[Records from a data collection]
==============================
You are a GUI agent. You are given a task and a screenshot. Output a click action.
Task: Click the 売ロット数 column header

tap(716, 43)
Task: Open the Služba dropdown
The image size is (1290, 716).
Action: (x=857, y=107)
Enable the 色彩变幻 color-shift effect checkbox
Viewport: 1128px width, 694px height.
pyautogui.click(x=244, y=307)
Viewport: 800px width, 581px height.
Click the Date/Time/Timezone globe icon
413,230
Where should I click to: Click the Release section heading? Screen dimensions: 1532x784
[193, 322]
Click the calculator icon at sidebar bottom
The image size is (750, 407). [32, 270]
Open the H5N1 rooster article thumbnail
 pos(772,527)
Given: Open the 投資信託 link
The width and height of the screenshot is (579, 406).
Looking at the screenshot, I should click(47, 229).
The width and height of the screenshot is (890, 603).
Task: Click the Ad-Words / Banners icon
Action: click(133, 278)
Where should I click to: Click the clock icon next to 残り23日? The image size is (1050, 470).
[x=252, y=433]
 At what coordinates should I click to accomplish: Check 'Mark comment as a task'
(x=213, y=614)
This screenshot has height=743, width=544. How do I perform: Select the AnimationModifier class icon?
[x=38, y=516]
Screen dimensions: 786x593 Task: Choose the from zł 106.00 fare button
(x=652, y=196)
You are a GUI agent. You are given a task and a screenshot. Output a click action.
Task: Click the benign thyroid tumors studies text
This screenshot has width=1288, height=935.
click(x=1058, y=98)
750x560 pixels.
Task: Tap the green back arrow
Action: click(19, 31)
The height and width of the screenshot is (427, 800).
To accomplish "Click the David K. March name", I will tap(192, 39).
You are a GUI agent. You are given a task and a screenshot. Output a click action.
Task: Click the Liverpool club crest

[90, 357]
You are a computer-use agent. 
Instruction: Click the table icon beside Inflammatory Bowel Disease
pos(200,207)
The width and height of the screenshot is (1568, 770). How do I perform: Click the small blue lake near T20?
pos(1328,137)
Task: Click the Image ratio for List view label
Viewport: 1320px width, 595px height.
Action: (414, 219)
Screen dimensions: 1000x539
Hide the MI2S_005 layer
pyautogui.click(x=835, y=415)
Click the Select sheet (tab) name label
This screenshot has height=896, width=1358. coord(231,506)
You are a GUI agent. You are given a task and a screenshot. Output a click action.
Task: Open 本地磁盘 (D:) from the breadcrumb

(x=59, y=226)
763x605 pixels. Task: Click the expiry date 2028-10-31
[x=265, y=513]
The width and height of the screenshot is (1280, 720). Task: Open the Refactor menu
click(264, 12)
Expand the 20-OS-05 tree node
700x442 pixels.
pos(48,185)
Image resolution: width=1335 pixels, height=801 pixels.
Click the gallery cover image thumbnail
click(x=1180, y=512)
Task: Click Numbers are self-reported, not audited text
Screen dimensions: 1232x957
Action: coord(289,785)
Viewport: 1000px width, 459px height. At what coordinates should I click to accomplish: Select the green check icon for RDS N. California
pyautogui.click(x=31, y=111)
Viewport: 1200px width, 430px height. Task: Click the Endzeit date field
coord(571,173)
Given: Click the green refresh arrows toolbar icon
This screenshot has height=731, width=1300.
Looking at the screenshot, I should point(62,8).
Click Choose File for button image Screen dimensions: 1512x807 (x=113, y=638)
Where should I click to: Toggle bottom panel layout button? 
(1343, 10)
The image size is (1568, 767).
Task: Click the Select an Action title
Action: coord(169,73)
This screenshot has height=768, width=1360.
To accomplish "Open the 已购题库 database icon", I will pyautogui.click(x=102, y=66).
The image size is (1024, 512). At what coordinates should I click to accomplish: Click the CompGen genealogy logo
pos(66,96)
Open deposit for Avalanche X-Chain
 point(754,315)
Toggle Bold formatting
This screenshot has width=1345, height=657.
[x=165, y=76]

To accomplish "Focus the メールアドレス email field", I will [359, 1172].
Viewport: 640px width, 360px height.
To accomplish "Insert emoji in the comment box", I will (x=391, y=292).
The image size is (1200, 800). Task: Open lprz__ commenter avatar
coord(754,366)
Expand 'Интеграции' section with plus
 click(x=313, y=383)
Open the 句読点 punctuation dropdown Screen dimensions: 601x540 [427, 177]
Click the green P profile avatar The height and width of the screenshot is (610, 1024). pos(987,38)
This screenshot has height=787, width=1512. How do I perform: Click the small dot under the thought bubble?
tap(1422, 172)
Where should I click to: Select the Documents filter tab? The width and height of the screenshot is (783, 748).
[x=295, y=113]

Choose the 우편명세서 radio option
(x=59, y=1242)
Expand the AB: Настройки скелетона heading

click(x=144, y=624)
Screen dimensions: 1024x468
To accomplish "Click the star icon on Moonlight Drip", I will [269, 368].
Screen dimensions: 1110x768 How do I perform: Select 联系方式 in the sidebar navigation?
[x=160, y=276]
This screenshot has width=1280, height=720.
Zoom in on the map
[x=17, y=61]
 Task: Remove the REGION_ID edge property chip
==============================
*Exercise description*. Search the entries for the string "will" and return each line where it turns up.

*Output for this exercise*.
To accomplish "Click the David K. March name", I will tap(192, 39).
To accomplish "Open the 已购题库 database icon", I will pyautogui.click(x=102, y=66).
To accomplish "Focus the メールアドレス email field", I will [359, 1172].
To accomplish "Insert emoji in the comment box", I will (x=391, y=292).
To accomplish "Click the star icon on Moonlight Drip", I will [269, 368].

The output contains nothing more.